How Could You Babe? is essentially a ballad about an ex-love moving on to somebody else, and Jesso’s voice almost resembles a howl, full of searching questions, with no easy answers, each verse slowly building to a glorious release, Hollywood reaches back to his Los Angeles experience, The Wait is a lovely pop-infused song, which sees Jesso moving over to guitar. Tell the Truth is a brilliant composition, which Jesso has a lot of fun with, drawing it out for longer than the album version, so he can “look at everyone in the eye”, which he charmingly attempts to do. True Love, a perfect companion to his song Just a Dream, sounds like it should have been on the record, but was a demo that he had created around the same time, and it fills the space with its fuzzy, vague beauty.

Without You is a perfect song, so sensual, haunted by passion and the loss of that passion, and live it just soars, as he sings, “Why can’t you just love me?/Should I move on or should I wait?/How’d you get so high above me?/I reach higher every day/ But nothing changes/ No, it all just stays the same”, it is so disarming in its raw honesty. My friend Peter, said that almost every song (pleasingly) “sounds like an alternative soundtrack to Hill Street Blues” and I knew exactly what he meant, there is something so familiarly melancholy, Mike Post-influenced, though situated in more of a late ’60’s/’70’s musical haze, bringing to mind antecedents like Randy Newman, and Harry Nilsson – who themselves were so closely enmeshed.

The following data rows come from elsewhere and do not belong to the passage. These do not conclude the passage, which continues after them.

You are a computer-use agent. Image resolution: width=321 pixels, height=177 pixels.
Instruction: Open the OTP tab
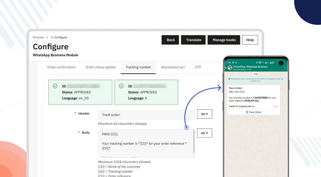click(198, 67)
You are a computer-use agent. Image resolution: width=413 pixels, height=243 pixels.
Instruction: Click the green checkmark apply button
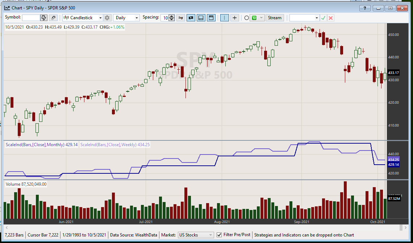(323, 18)
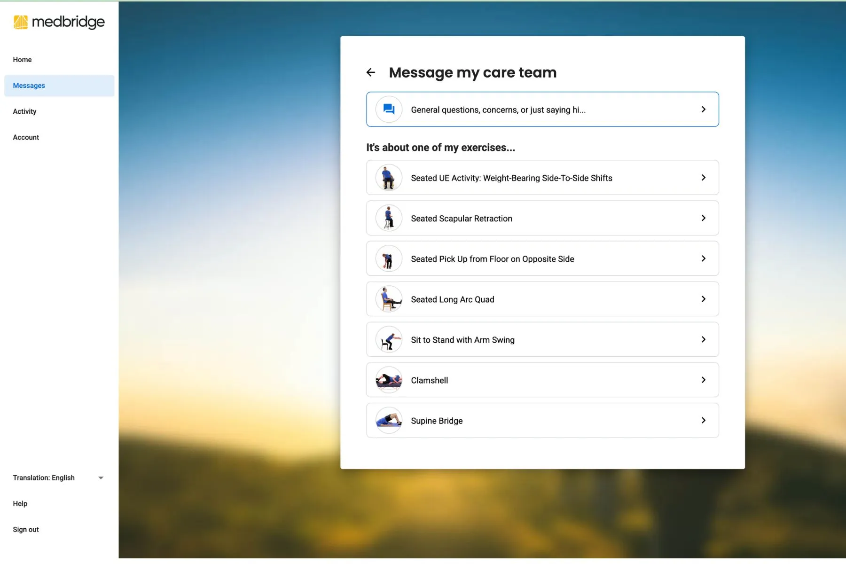Click the chevron on General questions row

pyautogui.click(x=703, y=110)
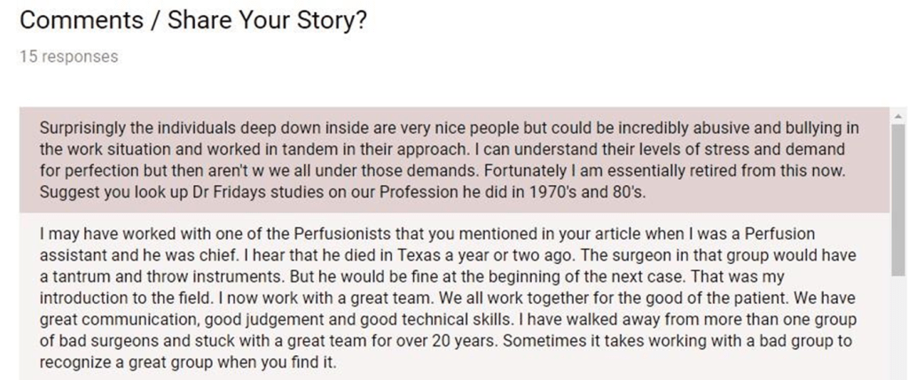
Task: Click the scrollbar up arrow
Action: click(x=898, y=116)
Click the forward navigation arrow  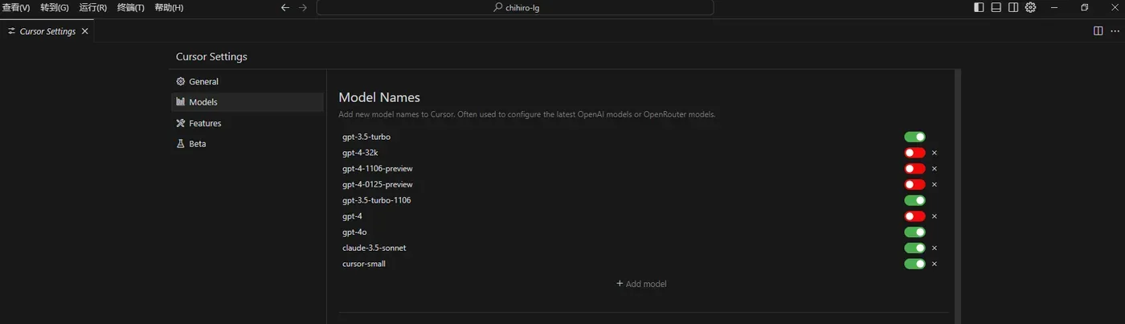coord(303,7)
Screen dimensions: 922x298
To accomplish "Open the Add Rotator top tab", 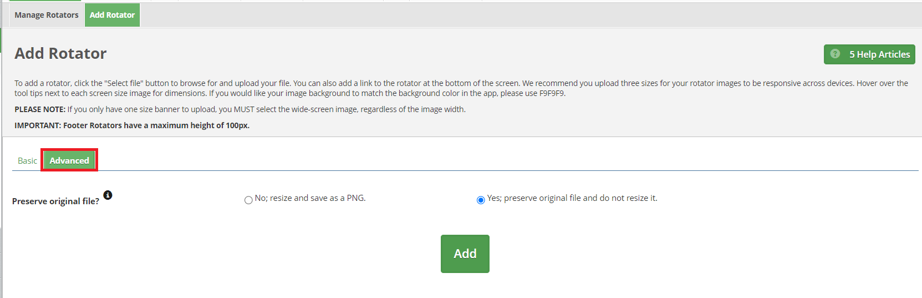I will (x=112, y=15).
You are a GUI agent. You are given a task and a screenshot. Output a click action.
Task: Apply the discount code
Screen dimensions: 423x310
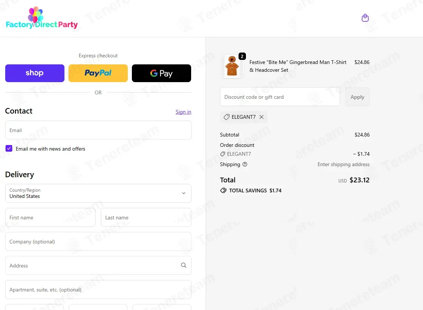pos(357,97)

He provides two covers, Carmichael and Gorrell’s Georgia on my Mind and Big Star’s Thirteen – so beautifully rendered, again, the word transformative comes to mind. And I couldn’t help but think how Jesso’s own compositions almost sound like covers of lost classics, and in time to come, how others will undoubtedly cover his work, because they feel the same way.

He jokes about being in a church on a Sunday, and how part of a church’s remit is to not turn anyone away, and what do people do who don’t have tickets to a sold out show? People were sending him messages earlier about that very thing, and his advice? “Just turn up, they can’t turn you away”, which partly reflects his sense of life, kind of wide-eyed and yet wry; his songs so understated, and spare, but adding up to something quite spectacular and very special. He returns in December, with a band, an early Christmas present.